Are there any intentions to fix it? Or should dcgm-exporter rather be seen as an hot experimental piece of SW, which should not be used in production?

treydock commented 3 years ago

I too have run into this issue running datacenter-gpu-manager-2.0.13-1.x86_64 RPM and dcgm-exporter built from commit 6860bc83e609eb0c4eba6b5eca7af6c02d50d3b3

jelmd commented 3 years ago

dcgm-exporter/nv-hostengine seems to be very poor software. Totally crap.

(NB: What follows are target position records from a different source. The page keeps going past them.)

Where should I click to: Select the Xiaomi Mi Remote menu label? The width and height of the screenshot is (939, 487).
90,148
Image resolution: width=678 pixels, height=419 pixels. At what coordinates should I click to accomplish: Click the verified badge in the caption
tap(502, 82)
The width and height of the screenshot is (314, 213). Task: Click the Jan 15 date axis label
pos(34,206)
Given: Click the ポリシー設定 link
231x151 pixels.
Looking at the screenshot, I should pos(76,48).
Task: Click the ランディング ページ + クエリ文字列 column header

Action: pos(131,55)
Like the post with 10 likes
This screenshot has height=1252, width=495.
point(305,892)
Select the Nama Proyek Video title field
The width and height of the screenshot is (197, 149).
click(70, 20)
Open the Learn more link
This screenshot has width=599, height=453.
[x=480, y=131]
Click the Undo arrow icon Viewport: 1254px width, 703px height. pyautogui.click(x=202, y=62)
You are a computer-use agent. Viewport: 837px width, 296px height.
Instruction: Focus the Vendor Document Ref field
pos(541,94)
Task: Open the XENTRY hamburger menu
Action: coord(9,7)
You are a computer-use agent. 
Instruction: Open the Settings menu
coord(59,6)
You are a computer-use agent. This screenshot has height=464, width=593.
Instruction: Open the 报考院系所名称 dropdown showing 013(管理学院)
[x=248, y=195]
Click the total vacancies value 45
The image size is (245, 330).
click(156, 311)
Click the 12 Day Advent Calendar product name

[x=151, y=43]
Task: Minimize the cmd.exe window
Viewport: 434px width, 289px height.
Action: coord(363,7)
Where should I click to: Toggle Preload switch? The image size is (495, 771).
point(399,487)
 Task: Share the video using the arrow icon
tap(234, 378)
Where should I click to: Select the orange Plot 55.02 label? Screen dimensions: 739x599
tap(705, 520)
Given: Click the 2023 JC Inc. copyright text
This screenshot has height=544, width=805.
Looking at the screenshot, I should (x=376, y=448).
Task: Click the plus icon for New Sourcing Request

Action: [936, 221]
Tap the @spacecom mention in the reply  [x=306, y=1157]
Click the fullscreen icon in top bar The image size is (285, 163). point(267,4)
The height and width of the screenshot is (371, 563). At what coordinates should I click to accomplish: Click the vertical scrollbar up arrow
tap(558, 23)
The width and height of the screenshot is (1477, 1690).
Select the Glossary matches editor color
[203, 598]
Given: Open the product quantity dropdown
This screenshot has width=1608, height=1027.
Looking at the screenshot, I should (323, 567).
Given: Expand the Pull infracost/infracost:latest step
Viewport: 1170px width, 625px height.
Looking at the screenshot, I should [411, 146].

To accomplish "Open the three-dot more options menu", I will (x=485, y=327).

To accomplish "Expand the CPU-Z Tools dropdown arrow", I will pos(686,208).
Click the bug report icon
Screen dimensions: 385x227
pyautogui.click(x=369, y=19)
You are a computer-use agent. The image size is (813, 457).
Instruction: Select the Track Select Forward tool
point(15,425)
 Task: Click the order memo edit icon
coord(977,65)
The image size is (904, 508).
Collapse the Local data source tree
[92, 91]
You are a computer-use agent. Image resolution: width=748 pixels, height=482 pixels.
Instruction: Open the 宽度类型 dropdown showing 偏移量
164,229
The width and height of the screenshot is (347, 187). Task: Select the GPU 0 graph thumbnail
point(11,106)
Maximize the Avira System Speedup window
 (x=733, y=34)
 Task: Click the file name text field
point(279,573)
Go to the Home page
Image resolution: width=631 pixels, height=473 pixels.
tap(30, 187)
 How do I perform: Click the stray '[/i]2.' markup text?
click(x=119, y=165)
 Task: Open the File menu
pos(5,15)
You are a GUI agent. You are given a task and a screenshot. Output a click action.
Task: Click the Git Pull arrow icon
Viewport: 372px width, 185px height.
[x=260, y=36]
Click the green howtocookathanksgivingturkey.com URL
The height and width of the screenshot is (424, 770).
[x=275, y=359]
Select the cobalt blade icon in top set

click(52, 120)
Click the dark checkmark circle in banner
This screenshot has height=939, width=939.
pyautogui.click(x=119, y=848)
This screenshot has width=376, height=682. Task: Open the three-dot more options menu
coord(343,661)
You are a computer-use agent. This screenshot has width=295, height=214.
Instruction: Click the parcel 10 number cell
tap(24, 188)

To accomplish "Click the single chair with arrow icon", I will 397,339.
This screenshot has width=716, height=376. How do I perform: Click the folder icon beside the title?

dualvtable commented 3 years ago

Hi @jelmd - thanks for reporting this issue. Can you please provide more information on what your system configuration is? Specifically:

  1. what is the underlying NVIDIA driver version?
  2. which tagged version of dcgm-exporter you're using
  3. what GPUs you're running on
  4. what host Linux distribution

This will help us investigate and respond better to your issue. Thanks

treydock commented 3 years ago

@dualvtable As I'm running into this same issue:

  1. 450.80.02
  2. Tag is 2.1.1
  3. In my case it's v100 and I think my p100 might have had same issue, two separate clusters but everything else is identical
  4. RHEL 7.7
jelmd commented 3 years ago
  1. 418.87.01
  2. 2.0.13 included in https://github.com/NVIDIA/gpu-monitoring-tools/archive/2.1.2.tar.gz
  3. 8 boxes with 8x GeForce RTX 2080 Ti, 1 box with 4x Tesla V100-SXM2-32GB
  4. Ubuntu 18.04
dualvtable commented 3 years ago

Great thanks - and when do you guys see this issue? Is that at container startup or do we start emitting these messages after a while? And one last question - did you observe this in prior releases? I'm trying to determine if this is a regression that we somehow introduced and missed in our test plan.

Thanks again.

treydock commented 3 years ago

Looking at our logs it looks like the messages happen every ~2 seconds, with many messages per iteration. We had to deploy logrotate to aggressively rotate /var/log/nv-hostengine.log as we had systems with their local disks getting filled up from this one log file. I do not recall this being an issue prior to the 2.x release but the exact version when this began with exporter is unclear to me. Looking at yum RPM history for DCGM it looks like when we upgraded to 2.1.1 of the exporter we also upgraded to datacenter-gpu-manager RPM 2.0.13. Prior to 2.0.13 it looks like we had 1.7.2 with the version of exporter is less clear because our initial deployment was a fork. The commit I authored and was running locally was ed27d32dd12000dc10f78e4aea632367eae54c17, merged in merge request 25 on gitlab I believe.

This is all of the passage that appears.